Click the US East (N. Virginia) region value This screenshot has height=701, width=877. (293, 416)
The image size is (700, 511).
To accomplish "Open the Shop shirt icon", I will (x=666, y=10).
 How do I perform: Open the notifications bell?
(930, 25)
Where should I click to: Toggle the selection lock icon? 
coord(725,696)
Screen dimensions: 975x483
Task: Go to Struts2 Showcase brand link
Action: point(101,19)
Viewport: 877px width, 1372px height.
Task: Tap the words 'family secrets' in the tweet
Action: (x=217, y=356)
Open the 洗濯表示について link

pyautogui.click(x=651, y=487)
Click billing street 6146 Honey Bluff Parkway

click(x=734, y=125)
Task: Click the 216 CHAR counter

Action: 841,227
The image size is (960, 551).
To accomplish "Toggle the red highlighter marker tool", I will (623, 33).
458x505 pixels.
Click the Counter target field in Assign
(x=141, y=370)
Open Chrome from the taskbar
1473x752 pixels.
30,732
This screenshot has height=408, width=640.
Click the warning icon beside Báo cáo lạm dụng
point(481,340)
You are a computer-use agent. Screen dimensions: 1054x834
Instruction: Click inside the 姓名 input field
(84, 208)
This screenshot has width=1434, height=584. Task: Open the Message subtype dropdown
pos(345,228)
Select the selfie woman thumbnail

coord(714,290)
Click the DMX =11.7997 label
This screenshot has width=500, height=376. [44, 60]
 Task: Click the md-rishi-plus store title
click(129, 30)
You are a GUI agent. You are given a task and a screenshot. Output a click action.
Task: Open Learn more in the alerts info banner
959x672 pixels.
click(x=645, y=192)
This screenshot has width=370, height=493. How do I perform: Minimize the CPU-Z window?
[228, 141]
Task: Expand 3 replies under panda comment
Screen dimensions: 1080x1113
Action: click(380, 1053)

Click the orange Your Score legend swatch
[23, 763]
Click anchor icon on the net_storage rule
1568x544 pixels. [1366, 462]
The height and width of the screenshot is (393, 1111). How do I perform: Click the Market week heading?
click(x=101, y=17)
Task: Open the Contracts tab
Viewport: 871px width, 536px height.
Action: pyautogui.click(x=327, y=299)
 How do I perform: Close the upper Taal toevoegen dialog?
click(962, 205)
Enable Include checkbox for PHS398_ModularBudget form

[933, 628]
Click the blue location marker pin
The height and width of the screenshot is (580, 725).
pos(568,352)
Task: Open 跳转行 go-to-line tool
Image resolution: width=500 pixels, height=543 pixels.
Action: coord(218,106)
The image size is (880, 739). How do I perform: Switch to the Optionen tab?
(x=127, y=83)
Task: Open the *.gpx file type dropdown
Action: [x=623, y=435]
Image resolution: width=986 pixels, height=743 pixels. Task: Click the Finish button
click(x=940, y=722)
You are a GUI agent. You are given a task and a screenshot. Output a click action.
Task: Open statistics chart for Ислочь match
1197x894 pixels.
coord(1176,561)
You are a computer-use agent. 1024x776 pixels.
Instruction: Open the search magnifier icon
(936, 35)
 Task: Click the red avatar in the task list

- _What is needed_
Make an exact copy of all the entries above.

- _Your solution_
Click the US East (N. Virginia) region value This screenshot has height=701, width=877. (293, 416)
The image size is (700, 511).
To accomplish "Open the Shop shirt icon", I will (x=666, y=10).
 How do I perform: Open the notifications bell?
(930, 25)
Where should I click to: Toggle the selection lock icon? 
coord(725,696)
Screen dimensions: 975x483
Task: Go to Struts2 Showcase brand link
Action: point(101,19)
Viewport: 877px width, 1372px height.
Task: Tap the words 'family secrets' in the tweet
Action: (x=217, y=356)
Open the 洗濯表示について link

pyautogui.click(x=651, y=487)
Click billing street 6146 Honey Bluff Parkway

click(x=734, y=125)
Task: Click the 216 CHAR counter

Action: 841,227
The image size is (960, 551).
To accomplish "Toggle the red highlighter marker tool", I will (623, 33).
458x505 pixels.
Click the Counter target field in Assign
(x=141, y=370)
Open Chrome from the taskbar
1473x752 pixels.
30,732
This screenshot has height=408, width=640.
Click the warning icon beside Báo cáo lạm dụng
point(481,340)
You are a computer-use agent. Screen dimensions: 1054x834
Instruction: Click inside the 姓名 input field
(84, 208)
This screenshot has width=1434, height=584. Task: Open the Message subtype dropdown
pos(345,228)
Select the selfie woman thumbnail

coord(714,290)
Click the DMX =11.7997 label
This screenshot has width=500, height=376. [44, 60]
 Task: Click the md-rishi-plus store title
click(129, 30)
You are a GUI agent. You are given a task and a screenshot. Output a click action.
Task: Open Learn more in the alerts info banner
959x672 pixels.
click(x=645, y=192)
This screenshot has width=370, height=493. How do I perform: Minimize the CPU-Z window?
[228, 141]
Task: Expand 3 replies under panda comment
Screen dimensions: 1080x1113
Action: click(380, 1053)

Click the orange Your Score legend swatch
[23, 763]
Click anchor icon on the net_storage rule
1568x544 pixels. [1366, 462]
The height and width of the screenshot is (393, 1111). How do I perform: Click the Market week heading?
click(x=101, y=17)
Task: Open the Contracts tab
Viewport: 871px width, 536px height.
Action: pyautogui.click(x=327, y=299)
 How do I perform: Close the upper Taal toevoegen dialog?
click(962, 205)
Enable Include checkbox for PHS398_ModularBudget form

[933, 628]
Click the blue location marker pin
The height and width of the screenshot is (580, 725).
pos(568,352)
Task: Open 跳转行 go-to-line tool
Image resolution: width=500 pixels, height=543 pixels.
Action: coord(218,106)
The image size is (880, 739). How do I perform: Switch to the Optionen tab?
(x=127, y=83)
Task: Open the *.gpx file type dropdown
Action: [x=623, y=435]
Image resolution: width=986 pixels, height=743 pixels. Task: Click the Finish button
click(x=940, y=722)
You are a GUI agent. You are given a task and a screenshot. Output a click action.
Task: Open statistics chart for Ислочь match
1197x894 pixels.
coord(1176,561)
You are a computer-use agent. 1024x776 pixels.
Instruction: Open the search magnifier icon
(936, 35)
 Task: Click the red avatar in the task list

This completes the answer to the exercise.